### Exercise instructions
Say how many lines in the records hold the word "agent", and give nothing but that number.

### Stored data entries

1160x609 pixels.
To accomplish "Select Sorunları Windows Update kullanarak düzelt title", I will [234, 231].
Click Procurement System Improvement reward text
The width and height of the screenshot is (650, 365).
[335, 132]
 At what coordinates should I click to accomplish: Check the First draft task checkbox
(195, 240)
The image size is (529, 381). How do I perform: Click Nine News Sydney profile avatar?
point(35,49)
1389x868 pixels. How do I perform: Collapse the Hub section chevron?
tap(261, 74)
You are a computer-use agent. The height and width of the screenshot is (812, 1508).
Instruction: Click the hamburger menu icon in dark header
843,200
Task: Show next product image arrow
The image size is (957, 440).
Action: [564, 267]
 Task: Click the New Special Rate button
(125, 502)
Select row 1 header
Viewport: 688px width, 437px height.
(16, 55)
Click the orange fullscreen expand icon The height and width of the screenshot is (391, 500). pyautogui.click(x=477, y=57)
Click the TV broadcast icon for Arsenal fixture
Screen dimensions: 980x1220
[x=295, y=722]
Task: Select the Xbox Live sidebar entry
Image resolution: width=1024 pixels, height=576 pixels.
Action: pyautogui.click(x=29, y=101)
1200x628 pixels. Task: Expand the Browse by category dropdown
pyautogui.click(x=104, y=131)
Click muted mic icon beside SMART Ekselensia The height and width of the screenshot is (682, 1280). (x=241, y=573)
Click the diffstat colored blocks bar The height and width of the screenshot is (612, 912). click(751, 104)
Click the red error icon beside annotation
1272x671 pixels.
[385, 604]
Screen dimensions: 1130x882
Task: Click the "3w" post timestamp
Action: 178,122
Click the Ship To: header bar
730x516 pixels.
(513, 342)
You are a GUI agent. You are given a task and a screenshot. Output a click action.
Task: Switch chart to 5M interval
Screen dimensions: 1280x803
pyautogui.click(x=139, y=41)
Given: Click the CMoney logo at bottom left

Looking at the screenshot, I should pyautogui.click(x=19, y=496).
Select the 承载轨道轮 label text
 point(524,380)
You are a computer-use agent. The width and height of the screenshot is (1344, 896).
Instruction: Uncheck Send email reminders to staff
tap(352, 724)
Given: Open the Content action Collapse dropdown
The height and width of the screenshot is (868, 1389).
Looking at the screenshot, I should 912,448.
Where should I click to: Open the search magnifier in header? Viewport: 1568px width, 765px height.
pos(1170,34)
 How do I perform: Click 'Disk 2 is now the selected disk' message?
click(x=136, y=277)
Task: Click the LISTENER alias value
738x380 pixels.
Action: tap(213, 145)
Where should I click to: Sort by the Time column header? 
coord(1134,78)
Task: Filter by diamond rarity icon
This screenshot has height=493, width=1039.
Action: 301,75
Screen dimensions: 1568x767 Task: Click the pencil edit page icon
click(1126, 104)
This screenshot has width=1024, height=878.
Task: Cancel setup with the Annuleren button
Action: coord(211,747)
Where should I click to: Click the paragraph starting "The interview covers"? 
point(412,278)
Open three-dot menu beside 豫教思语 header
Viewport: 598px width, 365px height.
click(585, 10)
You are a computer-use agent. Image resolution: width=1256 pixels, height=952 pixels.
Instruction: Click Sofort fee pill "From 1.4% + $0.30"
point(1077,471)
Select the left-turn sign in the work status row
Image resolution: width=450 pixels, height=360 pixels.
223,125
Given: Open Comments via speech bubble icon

### Exercise answer
4